Es común que para Navidad aparezcan personas inescrupulosas, sobre todo en Lima, vendiendo cachorros para que sean regalados en estas fiestas. Estos animales suelen estar con las orejas pegadas hacia atrás y hasta pintados con el fin de aparentar ser de raza cuando en realidad son cruzados. Generalmente estos perritos tienen parásitos o están enfermos, y lo más probable es que se mueran después de unos días de adquiridos.

Un perro no es un regalo normal para dar en Navidad pues no es un juguete sino un ser vivo. Antes de obsequiar uno a tu hijo cerciórate de que el animal será bien cuidado y si se podrán satisfacer sus necesidades básicas (alimentación, espacio físico, vacunas, higiene y tiempo para dedicarle).

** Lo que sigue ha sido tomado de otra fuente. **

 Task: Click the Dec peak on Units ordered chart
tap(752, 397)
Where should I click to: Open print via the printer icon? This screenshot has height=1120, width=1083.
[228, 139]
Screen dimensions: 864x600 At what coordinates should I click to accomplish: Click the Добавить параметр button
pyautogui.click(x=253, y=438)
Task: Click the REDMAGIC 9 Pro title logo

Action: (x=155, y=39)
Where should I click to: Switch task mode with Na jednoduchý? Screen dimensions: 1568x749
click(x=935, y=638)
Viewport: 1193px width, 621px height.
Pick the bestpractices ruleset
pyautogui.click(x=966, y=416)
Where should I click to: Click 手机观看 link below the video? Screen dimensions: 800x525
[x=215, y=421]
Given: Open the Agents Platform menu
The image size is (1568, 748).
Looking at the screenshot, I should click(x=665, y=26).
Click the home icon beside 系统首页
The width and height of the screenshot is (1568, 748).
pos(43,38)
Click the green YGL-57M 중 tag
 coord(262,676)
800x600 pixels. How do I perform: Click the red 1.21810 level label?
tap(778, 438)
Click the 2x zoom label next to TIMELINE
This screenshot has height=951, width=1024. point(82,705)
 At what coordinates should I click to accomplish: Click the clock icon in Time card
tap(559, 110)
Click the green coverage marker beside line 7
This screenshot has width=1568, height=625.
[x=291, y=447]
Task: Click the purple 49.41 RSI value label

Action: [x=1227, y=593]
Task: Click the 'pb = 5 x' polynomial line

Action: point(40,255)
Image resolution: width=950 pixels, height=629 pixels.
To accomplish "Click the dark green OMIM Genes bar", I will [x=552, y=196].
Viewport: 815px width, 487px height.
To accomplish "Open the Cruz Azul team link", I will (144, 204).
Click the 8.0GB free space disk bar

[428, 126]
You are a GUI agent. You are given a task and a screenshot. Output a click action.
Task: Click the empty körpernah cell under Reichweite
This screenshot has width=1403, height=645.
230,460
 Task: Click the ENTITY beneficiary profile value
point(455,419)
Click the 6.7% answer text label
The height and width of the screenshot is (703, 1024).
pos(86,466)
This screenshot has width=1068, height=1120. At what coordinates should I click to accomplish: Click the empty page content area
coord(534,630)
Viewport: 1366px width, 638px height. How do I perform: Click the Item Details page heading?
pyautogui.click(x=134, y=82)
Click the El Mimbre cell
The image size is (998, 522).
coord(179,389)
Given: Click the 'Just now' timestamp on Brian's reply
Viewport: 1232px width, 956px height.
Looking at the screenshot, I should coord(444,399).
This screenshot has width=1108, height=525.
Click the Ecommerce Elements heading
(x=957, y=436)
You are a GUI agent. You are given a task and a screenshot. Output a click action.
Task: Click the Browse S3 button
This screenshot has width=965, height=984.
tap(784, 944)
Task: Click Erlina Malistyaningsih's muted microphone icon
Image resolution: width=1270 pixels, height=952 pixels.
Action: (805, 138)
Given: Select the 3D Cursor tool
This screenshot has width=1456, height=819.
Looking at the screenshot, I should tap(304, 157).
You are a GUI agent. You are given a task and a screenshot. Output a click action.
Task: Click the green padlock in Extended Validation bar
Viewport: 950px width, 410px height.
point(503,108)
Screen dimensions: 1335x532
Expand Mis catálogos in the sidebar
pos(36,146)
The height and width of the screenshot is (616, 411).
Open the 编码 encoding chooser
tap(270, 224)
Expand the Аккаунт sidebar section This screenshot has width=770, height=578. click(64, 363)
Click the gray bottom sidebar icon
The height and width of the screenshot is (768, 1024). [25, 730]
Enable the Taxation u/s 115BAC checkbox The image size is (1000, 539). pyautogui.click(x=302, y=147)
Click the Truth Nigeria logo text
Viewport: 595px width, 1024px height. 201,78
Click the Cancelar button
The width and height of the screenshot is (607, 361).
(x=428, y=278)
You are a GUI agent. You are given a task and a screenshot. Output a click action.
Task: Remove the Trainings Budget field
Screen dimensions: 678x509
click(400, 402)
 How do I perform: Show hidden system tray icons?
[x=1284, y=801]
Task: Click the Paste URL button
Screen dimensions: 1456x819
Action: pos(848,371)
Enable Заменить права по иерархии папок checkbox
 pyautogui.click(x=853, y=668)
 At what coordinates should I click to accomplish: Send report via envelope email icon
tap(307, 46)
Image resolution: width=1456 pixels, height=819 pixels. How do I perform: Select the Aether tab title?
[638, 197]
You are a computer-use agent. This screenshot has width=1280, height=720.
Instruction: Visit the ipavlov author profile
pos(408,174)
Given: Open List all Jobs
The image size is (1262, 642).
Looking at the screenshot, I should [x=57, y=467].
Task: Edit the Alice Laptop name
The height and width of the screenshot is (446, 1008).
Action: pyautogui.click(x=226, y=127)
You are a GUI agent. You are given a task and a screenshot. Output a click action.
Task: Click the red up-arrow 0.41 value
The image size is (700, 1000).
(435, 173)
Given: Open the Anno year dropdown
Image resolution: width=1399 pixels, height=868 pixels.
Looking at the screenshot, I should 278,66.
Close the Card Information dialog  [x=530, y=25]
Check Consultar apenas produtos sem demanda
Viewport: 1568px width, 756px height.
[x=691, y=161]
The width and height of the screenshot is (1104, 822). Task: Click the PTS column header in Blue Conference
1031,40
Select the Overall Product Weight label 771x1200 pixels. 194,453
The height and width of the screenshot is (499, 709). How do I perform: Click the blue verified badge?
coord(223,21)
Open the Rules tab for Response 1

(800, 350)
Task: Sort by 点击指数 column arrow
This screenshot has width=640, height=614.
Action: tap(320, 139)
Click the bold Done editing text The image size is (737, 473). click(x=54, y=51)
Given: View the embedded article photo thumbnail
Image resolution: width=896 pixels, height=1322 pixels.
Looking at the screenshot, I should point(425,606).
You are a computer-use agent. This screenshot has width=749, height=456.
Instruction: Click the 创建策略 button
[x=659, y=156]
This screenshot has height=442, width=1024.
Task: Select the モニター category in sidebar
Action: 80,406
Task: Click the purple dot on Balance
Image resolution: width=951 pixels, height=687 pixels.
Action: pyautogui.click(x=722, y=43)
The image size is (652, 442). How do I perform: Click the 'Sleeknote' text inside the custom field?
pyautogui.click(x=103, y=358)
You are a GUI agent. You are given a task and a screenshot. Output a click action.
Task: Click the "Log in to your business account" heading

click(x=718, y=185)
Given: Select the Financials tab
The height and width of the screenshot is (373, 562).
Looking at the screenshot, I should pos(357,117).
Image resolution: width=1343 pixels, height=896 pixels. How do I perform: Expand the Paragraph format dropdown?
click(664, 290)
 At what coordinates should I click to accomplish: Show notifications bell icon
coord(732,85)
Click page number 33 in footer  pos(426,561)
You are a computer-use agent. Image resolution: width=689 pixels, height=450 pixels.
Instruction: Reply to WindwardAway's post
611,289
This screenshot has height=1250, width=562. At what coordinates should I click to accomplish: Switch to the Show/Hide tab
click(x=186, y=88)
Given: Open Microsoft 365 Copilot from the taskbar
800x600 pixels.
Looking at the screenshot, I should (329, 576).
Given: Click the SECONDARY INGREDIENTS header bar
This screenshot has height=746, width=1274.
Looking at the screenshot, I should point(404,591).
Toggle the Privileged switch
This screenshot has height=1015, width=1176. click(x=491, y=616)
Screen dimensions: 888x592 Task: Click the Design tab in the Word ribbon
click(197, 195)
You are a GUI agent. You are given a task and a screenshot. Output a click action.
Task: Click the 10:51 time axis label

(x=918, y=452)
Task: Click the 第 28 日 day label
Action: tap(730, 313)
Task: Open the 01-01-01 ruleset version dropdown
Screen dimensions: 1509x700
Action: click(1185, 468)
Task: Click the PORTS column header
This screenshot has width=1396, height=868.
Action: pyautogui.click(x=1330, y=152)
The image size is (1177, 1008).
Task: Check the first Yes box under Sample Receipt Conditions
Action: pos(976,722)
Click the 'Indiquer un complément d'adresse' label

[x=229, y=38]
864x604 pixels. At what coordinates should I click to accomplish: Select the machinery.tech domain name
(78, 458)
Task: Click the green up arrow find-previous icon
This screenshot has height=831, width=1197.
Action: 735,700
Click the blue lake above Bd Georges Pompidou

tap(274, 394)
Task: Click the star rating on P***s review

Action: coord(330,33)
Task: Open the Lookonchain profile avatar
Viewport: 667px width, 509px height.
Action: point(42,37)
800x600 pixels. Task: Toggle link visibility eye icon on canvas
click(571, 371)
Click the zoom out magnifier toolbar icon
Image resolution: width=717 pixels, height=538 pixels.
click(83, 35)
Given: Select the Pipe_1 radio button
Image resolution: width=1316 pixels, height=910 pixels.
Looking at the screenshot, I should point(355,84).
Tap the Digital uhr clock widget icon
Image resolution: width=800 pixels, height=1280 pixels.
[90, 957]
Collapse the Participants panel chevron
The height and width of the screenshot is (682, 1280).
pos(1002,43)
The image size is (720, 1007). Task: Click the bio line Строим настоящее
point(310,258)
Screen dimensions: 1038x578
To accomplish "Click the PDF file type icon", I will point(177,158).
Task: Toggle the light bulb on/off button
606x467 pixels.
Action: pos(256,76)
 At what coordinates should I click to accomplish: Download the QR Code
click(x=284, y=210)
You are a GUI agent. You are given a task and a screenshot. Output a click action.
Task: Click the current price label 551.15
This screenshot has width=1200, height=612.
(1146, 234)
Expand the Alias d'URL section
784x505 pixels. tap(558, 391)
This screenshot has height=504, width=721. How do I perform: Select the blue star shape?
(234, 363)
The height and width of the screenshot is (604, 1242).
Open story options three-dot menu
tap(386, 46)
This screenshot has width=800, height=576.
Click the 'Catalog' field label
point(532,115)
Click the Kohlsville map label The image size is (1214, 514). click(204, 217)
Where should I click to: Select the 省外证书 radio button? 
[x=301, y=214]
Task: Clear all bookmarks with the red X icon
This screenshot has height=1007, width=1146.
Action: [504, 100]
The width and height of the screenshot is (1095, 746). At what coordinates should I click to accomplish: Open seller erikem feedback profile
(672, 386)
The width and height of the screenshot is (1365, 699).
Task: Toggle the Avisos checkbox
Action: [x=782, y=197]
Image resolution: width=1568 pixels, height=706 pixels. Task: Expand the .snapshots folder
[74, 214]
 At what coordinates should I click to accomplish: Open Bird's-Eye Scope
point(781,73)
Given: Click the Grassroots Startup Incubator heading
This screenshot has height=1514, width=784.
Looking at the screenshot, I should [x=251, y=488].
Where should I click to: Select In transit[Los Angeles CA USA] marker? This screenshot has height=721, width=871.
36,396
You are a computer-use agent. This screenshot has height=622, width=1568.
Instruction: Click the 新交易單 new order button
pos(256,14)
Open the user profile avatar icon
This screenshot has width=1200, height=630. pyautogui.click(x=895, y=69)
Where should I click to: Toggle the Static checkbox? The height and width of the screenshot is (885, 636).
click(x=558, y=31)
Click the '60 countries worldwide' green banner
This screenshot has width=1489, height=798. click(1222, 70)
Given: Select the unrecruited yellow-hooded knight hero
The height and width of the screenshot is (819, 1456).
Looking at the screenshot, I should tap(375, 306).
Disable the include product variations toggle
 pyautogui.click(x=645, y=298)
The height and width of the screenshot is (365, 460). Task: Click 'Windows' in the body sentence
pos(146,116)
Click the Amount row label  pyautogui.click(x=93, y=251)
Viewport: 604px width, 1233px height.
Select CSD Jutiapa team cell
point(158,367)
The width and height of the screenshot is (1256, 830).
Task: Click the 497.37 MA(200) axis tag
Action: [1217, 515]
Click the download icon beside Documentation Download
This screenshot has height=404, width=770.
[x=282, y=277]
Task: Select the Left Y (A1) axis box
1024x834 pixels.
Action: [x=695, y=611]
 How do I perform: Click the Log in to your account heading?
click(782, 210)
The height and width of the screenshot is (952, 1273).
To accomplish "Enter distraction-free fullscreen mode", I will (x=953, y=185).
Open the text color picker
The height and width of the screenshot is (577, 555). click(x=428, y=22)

Ten en cuenta que si tu niño es muy pequeño y tiene entre uno y siete años, lo más probable es que no tenga consciencia sobre la responsabilidad de tener una mascota. En ocasiones durante el juego, los pequeños pueden aplastar, hacer daño y hasta matar al inocente animal.

Si se trata de un niño de entre ocho y diez años, y es responsable, valdría la pena considerar este obsequio. Igual siempre será necesaria la supervisión de una persona adulta.

Nosotros te recomendaríamos que consideres la idea de adoptar un cachorro. Hay muchos perritos que han sido abandonados o que se han perdido y que hoy viven en albergues. No tienen dueño y necesitan de mucho cariño y cuidado. Puedes ir a las protectoras de animales que incluso te obsequian a los perritos vacunados, desparasitados y esterilizados. El hecho que no sea de raza no significa nada, su bondad siempre dependerá de la crianza que le des tú.

Estos perros son muy agradecidos cuando son recogidos y se convierten en guardianes amorosos y fieles de la familia que los ha adoptado.